Меж тем Копосов и Павлов уже сбегали, скользя по мокрой траве, косогором и приближа-лись. Различимы стали их злобные лица. Впрочем, у Копосова к злобе примешивалось страда-ние, отчего его лицо было крайне необаятельным. У Павлова же к злобе примешивалось веселье, что, наоборот, делало его похожим на обаятельного, остроумного сатирика-славянофила.
– Прижмись ко мне крепче, любимая моя, – сказал Антихрист, – прижмись изо всей силы и ничего не бойся… Не слишком сильно они нас коснутся.
– Отчего ж не слишком сильно, – в полубеспамятстве уже спрашивает Тася, – отчего ж не сильно, если ненавидят?
– Оттого, – отвечает Антихрист, – что сильнее не успеют… Как коснутся, сразу умрут оба…
Хоть дрожала Тася, но что увидела она рядом с собой, у лица своего, заставило ее совсем забыться в лихорадке… Огненные, смертоносные глаза Аспида глянули сквозь мягкие, кроткие еврейские черты любимого и воспламенили его ненавистью Преисподней, Божьей Всемирной Казнью… Похолодела Тася, и стало ей страшно не за любимого, который словно бы исчез, а за отца своего.
– Не трогай тятю, – неизвестно к кому обращаясь, с мольбой сказала она, – не трогай тятю моего…
– Жаль, – сказал Антихрист, – значит, придется пощадить и второго.
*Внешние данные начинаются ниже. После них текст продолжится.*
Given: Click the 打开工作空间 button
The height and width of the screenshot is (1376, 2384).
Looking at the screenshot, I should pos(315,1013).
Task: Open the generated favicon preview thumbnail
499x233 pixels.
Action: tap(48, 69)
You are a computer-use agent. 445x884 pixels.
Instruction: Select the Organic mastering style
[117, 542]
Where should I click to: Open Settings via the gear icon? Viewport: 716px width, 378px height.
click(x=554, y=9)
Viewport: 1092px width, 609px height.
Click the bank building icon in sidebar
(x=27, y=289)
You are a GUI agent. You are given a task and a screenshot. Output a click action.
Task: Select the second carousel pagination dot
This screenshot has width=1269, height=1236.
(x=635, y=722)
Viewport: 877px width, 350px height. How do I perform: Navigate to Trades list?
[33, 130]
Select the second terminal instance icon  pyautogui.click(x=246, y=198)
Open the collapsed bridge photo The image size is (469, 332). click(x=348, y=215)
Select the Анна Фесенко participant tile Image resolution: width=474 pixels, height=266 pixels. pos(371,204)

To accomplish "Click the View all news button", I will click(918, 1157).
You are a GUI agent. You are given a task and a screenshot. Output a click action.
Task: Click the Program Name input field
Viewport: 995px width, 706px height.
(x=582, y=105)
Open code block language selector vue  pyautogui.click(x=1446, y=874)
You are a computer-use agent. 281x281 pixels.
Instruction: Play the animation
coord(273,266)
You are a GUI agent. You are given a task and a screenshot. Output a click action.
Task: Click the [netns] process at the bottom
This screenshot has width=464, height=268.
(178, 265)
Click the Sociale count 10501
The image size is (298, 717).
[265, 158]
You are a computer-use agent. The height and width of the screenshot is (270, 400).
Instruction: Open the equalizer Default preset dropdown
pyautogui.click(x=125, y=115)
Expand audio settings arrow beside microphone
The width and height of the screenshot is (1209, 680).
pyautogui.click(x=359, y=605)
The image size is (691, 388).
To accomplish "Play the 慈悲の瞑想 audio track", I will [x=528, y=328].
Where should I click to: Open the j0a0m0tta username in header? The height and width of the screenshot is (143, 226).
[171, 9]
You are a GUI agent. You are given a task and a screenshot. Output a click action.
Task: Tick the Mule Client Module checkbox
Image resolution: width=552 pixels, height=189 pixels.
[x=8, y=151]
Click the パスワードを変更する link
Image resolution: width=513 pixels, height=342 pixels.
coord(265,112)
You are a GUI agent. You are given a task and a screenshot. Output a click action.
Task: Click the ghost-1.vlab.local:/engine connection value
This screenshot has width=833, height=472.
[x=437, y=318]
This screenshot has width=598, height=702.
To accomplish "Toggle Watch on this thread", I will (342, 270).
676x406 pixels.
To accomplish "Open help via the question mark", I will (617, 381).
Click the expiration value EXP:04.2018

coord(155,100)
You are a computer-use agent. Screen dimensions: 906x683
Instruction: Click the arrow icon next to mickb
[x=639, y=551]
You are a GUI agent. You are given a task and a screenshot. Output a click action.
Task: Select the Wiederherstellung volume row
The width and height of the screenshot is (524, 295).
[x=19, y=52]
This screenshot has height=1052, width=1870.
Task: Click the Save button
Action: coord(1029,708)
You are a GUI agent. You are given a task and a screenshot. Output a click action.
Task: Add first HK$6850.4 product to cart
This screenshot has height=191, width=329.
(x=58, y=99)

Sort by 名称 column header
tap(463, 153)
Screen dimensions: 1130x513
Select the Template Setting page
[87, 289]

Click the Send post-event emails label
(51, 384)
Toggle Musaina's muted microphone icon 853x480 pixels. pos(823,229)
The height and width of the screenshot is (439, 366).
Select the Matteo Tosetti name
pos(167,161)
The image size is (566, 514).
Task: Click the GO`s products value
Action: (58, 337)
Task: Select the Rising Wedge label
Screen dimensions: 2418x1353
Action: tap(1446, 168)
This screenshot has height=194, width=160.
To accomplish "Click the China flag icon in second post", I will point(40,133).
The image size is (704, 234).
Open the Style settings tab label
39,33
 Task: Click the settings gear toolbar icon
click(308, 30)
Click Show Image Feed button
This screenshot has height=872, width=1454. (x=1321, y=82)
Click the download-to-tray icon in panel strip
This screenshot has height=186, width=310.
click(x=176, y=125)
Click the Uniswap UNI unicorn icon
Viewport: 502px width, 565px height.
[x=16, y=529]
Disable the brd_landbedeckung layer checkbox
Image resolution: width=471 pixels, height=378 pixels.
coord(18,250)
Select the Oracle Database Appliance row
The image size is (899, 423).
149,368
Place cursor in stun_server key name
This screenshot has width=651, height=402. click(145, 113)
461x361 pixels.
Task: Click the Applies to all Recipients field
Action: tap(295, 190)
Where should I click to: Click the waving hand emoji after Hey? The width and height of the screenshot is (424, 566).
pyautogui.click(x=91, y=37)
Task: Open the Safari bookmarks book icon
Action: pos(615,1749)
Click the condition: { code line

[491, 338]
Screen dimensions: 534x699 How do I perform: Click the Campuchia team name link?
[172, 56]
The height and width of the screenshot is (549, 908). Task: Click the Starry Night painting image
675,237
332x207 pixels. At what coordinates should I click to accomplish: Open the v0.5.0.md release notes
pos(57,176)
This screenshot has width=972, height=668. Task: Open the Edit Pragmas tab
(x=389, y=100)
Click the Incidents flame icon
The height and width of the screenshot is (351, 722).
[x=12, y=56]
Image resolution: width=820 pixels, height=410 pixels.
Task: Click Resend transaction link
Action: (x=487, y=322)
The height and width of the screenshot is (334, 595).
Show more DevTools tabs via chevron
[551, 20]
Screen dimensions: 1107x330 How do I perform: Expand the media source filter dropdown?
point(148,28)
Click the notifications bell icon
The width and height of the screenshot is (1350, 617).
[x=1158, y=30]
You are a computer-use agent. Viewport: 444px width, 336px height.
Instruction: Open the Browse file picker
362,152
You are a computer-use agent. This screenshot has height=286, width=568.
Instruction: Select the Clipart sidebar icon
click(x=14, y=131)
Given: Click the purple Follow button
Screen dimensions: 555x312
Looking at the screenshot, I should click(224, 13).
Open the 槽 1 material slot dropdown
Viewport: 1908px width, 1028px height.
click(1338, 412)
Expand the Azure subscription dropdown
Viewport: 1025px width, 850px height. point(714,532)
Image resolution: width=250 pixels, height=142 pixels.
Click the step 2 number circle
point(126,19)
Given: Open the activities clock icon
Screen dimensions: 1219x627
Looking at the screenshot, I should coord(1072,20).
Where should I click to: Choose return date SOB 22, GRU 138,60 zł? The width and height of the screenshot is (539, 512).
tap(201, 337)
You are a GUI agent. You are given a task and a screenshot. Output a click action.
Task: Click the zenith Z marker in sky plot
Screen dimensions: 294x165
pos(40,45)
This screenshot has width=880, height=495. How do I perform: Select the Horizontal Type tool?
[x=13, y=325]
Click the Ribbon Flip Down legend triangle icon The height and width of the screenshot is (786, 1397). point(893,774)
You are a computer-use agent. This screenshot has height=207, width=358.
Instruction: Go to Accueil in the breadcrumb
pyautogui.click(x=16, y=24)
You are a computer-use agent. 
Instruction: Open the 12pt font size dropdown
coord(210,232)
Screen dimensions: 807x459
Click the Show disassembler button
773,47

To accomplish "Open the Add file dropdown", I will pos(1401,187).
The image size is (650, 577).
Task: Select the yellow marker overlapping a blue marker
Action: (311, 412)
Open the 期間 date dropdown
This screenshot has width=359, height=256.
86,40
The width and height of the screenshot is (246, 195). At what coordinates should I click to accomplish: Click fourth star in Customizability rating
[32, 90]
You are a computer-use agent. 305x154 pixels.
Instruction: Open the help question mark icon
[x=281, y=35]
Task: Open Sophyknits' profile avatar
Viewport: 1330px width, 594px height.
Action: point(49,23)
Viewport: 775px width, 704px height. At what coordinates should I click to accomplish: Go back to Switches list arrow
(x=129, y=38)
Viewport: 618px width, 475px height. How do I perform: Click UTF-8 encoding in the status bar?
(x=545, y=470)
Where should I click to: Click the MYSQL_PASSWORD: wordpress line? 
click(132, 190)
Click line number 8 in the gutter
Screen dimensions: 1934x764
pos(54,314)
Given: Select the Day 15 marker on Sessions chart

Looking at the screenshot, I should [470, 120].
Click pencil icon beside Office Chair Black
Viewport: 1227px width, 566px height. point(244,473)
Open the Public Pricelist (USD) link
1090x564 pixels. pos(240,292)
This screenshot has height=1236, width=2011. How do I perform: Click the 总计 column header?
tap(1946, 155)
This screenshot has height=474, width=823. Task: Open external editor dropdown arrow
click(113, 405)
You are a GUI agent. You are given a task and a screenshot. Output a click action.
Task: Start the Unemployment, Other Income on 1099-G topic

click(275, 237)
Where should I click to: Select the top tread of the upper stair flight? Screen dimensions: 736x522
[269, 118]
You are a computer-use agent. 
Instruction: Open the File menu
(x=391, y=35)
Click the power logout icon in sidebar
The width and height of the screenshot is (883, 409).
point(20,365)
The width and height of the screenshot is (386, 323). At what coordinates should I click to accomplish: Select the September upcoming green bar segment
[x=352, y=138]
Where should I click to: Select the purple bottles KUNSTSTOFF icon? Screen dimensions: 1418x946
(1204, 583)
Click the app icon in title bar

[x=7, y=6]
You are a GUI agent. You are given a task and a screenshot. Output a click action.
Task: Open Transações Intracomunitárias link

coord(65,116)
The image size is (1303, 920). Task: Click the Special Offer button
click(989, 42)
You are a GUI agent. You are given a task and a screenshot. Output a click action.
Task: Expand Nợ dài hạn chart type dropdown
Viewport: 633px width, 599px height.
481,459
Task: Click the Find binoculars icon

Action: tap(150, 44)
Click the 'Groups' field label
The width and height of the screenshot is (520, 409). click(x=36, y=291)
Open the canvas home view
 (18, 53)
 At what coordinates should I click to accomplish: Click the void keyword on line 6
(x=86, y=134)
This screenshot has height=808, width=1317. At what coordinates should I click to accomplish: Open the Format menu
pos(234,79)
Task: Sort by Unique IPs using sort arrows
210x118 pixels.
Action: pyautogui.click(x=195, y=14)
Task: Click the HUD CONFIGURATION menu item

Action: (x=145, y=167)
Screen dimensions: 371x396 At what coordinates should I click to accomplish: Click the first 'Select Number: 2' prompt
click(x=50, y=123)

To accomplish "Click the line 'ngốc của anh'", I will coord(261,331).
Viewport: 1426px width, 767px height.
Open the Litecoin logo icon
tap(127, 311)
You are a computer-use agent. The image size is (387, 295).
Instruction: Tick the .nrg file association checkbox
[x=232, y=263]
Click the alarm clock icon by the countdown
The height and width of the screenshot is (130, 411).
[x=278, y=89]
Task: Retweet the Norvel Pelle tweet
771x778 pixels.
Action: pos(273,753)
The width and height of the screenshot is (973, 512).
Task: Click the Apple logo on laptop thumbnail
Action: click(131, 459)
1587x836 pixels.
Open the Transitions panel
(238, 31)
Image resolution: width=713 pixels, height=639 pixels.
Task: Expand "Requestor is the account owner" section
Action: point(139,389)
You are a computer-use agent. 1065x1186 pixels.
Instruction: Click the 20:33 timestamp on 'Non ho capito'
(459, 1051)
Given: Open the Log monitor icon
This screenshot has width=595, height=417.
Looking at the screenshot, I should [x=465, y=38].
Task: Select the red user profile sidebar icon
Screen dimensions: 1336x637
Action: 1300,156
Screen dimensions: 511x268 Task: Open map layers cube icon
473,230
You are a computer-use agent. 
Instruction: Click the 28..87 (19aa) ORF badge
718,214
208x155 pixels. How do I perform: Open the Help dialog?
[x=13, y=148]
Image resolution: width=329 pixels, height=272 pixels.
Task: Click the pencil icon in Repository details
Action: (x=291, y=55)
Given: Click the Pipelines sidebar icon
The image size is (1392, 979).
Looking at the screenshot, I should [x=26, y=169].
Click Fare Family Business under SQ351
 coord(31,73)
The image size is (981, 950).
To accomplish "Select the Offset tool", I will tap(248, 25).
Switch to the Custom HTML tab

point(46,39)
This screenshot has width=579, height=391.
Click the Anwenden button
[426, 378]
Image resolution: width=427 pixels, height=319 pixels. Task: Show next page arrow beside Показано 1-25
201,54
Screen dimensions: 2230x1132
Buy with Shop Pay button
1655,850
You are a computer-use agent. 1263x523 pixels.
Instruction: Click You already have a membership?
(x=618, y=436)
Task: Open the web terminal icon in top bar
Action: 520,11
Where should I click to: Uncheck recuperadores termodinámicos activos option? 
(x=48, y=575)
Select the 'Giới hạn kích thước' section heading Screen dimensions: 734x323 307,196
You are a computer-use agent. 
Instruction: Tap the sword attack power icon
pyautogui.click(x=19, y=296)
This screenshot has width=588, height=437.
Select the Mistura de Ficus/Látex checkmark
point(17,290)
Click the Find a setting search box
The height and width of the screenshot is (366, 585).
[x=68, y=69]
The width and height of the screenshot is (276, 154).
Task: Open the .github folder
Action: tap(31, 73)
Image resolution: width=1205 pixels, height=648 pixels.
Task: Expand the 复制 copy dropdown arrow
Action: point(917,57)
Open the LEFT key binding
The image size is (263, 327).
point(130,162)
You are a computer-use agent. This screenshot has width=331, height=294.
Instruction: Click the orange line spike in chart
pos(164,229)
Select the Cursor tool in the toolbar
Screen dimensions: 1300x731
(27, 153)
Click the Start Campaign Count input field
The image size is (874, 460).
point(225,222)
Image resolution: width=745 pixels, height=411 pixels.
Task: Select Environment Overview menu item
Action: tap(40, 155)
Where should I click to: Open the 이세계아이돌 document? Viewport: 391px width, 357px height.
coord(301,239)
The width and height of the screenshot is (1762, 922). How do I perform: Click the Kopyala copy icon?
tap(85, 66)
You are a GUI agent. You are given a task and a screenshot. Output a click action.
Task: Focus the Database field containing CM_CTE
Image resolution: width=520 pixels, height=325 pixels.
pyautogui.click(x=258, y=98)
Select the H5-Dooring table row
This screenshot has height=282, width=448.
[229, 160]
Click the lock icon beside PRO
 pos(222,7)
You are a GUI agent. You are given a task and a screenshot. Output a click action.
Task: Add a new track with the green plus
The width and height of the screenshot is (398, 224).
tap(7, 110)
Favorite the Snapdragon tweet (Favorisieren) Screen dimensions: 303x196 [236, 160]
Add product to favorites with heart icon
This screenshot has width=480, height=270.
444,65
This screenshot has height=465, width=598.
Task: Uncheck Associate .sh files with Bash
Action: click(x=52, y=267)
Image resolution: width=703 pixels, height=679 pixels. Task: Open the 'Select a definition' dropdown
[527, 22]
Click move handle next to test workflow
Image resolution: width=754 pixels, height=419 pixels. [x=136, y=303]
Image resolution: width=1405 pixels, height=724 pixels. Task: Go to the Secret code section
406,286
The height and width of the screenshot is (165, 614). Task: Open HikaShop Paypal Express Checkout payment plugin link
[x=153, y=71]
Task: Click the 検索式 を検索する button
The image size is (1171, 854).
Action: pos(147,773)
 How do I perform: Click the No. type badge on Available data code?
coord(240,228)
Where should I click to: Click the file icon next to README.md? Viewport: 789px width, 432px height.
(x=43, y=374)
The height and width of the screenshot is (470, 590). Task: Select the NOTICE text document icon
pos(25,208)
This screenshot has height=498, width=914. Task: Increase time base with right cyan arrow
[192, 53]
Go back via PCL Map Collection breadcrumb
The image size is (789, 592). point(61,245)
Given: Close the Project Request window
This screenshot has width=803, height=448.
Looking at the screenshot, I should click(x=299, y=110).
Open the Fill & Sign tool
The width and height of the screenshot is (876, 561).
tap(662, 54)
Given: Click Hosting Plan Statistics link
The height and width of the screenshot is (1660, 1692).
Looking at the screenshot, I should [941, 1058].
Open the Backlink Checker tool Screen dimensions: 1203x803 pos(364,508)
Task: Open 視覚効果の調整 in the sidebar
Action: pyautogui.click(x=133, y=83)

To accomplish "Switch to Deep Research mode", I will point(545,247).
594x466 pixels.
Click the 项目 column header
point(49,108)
Ибо они задумали одно, в этот момент не может быть для них отдельной казни… Но позже казнь им будет разная…
Не смогли остановиться Копосов и Павлов, как не может остановиться человек, бегущий с высокой горы, пробежали, пронеслись, словно влекомые неведомым ветром, Копосов и Павлов мимо обнявшихся влюбленных… Понесло их по кустарнику в овраг, поволокло по глинистым, скользким от дождей склонам и бросило в ручей, мирно журчащий среди камней… От такого невольного бега потеряли возможность управлять своим телом, руками своими, ногами Копосов и Павлов.